Stored items
....
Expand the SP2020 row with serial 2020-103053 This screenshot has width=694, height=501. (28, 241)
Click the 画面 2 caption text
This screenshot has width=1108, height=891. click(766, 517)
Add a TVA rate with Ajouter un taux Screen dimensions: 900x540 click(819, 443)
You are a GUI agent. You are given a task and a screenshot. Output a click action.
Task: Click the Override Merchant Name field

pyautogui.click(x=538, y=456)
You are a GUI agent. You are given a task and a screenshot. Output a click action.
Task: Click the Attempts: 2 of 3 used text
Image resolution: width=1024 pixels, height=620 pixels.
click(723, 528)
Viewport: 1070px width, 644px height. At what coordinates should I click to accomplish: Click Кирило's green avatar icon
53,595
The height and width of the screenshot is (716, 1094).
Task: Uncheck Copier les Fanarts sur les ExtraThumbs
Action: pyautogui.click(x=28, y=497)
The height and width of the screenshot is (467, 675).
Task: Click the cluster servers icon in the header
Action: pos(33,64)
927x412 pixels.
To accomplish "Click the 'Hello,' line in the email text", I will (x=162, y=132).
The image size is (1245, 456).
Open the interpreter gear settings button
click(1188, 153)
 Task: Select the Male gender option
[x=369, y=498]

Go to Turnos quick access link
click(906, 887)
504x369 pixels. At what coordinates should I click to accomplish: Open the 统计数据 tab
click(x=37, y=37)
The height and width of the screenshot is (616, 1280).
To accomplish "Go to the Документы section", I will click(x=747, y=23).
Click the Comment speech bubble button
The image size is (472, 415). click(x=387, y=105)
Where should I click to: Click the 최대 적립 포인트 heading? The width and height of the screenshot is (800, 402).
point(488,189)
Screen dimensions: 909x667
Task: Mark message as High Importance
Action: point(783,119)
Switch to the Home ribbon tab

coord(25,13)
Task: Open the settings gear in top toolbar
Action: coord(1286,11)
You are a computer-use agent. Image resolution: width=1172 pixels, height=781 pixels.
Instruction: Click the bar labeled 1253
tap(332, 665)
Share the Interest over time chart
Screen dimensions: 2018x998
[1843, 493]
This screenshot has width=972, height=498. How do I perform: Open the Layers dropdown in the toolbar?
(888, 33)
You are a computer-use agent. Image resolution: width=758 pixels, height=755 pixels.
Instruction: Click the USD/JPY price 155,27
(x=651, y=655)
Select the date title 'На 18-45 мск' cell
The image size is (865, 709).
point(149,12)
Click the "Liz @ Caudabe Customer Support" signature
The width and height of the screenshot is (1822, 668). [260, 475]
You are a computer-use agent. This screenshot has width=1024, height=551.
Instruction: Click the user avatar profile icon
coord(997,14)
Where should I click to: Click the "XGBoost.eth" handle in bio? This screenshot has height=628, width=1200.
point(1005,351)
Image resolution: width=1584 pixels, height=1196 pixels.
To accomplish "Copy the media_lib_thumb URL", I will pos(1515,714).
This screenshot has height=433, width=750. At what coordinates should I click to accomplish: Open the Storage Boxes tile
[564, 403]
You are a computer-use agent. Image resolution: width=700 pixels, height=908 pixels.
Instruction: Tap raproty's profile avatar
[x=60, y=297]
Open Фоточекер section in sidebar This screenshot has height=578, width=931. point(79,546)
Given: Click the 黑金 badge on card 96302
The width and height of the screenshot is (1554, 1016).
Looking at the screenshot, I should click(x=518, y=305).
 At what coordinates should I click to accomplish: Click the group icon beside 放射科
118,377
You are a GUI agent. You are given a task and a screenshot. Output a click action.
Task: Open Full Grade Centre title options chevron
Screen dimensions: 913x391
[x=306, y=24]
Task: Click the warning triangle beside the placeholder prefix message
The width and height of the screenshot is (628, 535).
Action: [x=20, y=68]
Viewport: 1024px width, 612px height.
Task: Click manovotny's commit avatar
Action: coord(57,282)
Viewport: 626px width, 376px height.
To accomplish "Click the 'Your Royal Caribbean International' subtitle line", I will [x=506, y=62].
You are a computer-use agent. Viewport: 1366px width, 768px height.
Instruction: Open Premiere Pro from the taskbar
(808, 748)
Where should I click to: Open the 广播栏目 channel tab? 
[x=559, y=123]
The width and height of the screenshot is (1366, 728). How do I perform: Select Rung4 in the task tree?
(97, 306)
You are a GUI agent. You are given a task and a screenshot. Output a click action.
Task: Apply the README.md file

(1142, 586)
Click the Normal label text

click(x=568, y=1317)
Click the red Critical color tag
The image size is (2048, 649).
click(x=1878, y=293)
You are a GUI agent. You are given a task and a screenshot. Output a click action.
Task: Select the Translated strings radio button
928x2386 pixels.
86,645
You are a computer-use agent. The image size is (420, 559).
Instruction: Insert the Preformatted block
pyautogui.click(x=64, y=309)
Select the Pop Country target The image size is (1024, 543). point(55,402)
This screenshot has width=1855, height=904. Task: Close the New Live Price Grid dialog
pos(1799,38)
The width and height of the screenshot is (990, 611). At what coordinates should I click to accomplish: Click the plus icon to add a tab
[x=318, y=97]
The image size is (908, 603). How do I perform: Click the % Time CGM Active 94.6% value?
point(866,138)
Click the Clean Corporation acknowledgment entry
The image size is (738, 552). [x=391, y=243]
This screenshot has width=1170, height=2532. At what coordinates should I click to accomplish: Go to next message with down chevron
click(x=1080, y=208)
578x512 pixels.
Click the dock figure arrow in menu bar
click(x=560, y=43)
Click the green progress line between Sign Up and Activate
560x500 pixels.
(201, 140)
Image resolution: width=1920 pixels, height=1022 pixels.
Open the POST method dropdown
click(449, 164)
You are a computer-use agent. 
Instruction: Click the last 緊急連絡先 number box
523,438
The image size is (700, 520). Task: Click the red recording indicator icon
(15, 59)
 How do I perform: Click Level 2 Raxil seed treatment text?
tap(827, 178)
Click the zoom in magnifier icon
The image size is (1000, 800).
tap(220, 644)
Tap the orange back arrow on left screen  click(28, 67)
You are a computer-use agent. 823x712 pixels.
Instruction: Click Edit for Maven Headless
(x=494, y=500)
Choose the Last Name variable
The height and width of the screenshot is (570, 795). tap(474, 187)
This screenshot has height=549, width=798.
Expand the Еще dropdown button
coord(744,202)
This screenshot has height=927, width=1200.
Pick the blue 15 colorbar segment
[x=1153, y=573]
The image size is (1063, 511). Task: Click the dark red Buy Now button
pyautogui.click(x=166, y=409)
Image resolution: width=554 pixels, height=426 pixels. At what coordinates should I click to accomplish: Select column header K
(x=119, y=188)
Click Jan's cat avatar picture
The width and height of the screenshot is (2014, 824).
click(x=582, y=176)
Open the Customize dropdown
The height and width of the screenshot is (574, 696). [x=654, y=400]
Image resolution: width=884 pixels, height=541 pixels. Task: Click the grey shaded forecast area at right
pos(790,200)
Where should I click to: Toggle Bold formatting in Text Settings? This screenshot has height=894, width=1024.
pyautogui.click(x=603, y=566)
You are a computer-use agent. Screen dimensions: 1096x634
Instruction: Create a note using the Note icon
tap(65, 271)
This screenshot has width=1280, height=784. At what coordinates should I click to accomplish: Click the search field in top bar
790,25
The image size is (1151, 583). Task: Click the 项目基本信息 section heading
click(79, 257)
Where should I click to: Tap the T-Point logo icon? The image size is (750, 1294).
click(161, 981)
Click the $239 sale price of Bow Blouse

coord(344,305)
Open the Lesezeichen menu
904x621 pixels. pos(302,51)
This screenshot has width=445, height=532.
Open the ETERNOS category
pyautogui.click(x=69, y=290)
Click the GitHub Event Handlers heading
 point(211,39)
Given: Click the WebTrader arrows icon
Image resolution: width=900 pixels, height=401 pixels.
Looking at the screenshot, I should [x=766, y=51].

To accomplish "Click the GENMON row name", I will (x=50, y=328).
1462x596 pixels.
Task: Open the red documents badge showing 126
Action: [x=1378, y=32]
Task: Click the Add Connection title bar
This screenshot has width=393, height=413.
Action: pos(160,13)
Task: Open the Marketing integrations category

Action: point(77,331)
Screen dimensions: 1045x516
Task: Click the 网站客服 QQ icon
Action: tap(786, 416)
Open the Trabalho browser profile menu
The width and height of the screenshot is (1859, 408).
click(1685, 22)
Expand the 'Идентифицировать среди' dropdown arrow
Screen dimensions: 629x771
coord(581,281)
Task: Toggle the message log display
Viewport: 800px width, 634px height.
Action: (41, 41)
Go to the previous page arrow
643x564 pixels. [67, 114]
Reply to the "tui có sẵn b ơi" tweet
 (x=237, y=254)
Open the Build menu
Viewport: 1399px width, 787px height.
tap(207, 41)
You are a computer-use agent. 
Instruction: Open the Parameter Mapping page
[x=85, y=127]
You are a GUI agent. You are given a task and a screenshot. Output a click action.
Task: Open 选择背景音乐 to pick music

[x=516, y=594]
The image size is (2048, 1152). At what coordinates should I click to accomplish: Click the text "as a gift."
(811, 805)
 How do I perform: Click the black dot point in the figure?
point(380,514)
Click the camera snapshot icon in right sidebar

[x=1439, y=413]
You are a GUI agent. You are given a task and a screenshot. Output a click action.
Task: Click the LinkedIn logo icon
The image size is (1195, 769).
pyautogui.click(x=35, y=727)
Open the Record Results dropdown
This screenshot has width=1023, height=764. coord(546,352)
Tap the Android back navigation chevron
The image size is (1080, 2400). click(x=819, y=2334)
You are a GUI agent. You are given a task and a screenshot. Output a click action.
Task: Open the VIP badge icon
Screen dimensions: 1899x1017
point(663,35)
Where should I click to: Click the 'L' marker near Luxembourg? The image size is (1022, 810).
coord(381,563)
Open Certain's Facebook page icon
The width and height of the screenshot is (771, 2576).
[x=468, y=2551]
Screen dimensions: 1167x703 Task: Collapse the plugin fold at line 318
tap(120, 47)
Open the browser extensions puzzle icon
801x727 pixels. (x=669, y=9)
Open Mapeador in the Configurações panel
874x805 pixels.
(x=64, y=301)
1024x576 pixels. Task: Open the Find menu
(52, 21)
....
● Task directions
Would you please set down the lines from the one with "Screen dimensions: 1167x703" to the end of the data above, exactly and without any other lines?

● Solution to the exercise
Screen dimensions: 1167x703 Task: Collapse the plugin fold at line 318
tap(120, 47)
Open the browser extensions puzzle icon
801x727 pixels. (x=669, y=9)
Open Mapeador in the Configurações panel
874x805 pixels.
(x=64, y=301)
1024x576 pixels. Task: Open the Find menu
(52, 21)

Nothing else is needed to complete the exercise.